Это приказание было немедленно исполнено.
Между тем капитан стоял у входа в лагерь до тех пор, пока все люди скрылись у него из виду.
— Я ужасно утомлен, — сказал он Блю-Девилю, — и теперь пойду к себе. Смотрите за лагерем. Если произойдет что-нибудь особенное — то вы меня тотчас же предупредите.
— Слушаю, — ответил Блю-Девиль.
— Следуйте за мной, — сказал тогда капитан, обращаясь к Бенито Рамиресу.
Рамирес молча поклонился, и они оба направились в ту палатку, куда мы уже не раз водили нашего читателя.
В первом отделении этой палатки был накрыт стол, капитан приказал добавить еще один куверт и предложил своему спутнику сесть, а потом, когда все было подано, приказал негру Самсону просить сеньору. Не прошло и пяти минут после этого, как портьера поднялась и за ней показалась Розарио. Молодая девушка шла очень тихо и опустив глаза. Она была очень бледна и казалась чем-то занятой.
Но вдруг ее взгляд упал на незнакомца.
Легкая краска покрыла ее лицо, губы слегка раскрылись, но ни один звук не слетел с ее губ. Однако это волнение продолжалось только несколько мгновений, и молодая девушка села тотчас же на стул между двумя новыми знакомыми.

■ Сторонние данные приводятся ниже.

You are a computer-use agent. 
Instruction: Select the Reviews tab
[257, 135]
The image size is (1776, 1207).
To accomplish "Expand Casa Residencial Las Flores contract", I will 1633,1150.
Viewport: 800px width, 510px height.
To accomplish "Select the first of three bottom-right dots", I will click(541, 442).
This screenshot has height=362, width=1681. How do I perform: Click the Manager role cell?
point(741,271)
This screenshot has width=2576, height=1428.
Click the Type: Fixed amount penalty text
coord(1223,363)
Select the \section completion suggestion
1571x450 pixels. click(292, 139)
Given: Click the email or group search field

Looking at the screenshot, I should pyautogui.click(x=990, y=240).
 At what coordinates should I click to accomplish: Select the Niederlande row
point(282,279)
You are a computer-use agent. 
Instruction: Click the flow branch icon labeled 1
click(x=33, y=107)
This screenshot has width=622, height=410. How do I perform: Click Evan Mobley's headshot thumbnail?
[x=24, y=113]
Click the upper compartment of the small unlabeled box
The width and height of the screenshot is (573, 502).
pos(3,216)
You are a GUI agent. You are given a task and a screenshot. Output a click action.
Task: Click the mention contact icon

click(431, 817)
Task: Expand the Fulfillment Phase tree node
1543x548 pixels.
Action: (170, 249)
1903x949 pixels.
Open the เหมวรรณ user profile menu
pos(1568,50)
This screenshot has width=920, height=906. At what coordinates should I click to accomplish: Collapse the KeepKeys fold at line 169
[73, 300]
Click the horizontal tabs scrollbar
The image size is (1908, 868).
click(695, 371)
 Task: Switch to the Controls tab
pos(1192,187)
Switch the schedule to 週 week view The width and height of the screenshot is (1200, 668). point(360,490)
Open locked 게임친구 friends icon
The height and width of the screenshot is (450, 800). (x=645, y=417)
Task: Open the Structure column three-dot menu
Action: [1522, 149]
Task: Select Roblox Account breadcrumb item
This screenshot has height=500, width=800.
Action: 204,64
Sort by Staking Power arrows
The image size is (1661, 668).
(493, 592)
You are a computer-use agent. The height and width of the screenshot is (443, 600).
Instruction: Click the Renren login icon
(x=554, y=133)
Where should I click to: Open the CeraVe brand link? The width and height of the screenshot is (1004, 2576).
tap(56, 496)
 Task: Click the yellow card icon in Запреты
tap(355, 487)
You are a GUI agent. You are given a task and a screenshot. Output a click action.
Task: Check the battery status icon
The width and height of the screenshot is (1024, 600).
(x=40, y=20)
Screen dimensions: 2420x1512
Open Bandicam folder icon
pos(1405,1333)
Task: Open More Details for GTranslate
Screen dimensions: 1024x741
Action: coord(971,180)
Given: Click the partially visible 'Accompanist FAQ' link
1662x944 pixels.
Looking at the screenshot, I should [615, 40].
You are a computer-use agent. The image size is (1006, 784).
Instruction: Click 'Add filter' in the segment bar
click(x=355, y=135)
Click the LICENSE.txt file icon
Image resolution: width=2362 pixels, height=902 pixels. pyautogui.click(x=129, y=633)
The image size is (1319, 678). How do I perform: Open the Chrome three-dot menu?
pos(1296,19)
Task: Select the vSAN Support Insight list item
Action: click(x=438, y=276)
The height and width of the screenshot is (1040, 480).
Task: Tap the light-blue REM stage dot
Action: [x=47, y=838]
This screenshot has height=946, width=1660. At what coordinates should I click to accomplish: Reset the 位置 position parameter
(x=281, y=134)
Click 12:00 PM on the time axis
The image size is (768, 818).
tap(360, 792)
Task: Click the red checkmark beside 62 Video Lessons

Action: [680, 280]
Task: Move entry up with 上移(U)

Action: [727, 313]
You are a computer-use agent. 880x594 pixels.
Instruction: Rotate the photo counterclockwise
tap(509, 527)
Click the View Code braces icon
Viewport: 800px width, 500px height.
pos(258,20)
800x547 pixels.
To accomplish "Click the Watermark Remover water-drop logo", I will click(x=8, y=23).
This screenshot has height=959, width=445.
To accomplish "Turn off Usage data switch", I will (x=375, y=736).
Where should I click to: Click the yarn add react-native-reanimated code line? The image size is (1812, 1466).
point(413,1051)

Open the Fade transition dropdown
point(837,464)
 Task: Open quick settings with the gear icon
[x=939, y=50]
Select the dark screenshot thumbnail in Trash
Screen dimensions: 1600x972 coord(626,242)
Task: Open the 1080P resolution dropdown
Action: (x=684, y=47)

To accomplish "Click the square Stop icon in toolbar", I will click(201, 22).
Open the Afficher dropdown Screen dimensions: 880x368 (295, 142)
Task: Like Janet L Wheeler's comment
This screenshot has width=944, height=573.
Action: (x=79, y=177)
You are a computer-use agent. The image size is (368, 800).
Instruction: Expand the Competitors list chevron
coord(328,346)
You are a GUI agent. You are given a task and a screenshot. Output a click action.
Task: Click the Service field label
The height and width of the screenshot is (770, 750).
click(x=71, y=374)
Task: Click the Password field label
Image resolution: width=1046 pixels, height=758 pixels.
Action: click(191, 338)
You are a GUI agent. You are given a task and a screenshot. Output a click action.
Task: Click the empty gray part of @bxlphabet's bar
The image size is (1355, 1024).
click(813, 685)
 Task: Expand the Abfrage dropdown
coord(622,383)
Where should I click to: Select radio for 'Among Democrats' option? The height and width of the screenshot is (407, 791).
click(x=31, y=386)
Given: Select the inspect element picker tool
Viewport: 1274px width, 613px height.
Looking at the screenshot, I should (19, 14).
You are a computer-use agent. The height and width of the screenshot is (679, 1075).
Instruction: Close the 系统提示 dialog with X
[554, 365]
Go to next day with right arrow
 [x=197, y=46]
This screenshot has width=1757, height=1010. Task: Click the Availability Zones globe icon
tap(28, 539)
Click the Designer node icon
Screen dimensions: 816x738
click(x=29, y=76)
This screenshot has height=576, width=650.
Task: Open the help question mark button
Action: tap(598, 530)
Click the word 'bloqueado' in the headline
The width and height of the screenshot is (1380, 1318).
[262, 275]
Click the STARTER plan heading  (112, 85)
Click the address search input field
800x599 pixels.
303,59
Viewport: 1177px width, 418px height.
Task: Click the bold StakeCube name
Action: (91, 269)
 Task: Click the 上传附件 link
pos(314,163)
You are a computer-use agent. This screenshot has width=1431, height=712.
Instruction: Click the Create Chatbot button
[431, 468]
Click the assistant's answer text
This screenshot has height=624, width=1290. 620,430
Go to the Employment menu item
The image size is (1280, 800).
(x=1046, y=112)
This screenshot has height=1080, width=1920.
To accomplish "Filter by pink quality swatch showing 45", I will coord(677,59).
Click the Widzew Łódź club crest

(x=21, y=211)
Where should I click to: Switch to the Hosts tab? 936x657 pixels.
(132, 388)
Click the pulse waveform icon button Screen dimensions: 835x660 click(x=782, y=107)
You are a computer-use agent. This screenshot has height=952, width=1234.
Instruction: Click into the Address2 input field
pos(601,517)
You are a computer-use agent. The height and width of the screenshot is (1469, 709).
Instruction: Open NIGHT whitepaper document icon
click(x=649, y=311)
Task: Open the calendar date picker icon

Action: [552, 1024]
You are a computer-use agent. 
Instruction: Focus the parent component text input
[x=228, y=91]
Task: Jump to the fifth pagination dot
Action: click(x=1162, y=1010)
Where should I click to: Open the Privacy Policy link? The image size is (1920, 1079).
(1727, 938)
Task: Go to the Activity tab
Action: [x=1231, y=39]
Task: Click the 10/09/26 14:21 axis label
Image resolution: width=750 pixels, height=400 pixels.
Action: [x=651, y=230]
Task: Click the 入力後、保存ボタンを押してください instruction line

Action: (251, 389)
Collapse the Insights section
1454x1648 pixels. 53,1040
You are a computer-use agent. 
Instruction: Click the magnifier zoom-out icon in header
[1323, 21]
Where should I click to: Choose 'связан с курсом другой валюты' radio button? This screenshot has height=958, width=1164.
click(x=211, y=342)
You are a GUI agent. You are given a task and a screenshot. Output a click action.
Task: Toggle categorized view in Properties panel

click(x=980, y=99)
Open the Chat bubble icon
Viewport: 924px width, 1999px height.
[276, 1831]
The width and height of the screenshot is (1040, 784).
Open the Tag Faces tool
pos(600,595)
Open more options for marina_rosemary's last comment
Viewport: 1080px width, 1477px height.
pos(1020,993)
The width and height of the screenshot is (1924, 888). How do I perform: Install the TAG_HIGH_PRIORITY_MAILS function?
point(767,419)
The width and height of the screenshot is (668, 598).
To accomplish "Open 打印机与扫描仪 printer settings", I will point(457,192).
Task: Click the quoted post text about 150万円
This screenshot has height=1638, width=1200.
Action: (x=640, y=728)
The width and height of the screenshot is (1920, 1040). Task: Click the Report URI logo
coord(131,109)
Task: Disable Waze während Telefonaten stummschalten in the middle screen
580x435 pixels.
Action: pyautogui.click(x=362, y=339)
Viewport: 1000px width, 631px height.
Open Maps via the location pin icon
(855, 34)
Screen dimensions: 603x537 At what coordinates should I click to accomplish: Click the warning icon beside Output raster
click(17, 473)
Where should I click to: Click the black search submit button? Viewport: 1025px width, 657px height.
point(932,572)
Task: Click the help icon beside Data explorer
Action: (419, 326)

В свою очередь и Бенито Рамирес при неожиданном появлении молодой девушки сперва покраснел, а потом побледнел, и его глаза блеснули молнией. Но и он тоже мгновенно овладел собой и принял свое обычное выражение. Если бы капитан Кильд — этот физиономист — не был бы в эту минуту занят разрезыванием кусков медвежьего жаркого, то взгляды, которыми перекинулись молодые люди, заставили бы его крепко задуматься; но, к счастью для них и к несчастию для него, они были совершенно не замечены им.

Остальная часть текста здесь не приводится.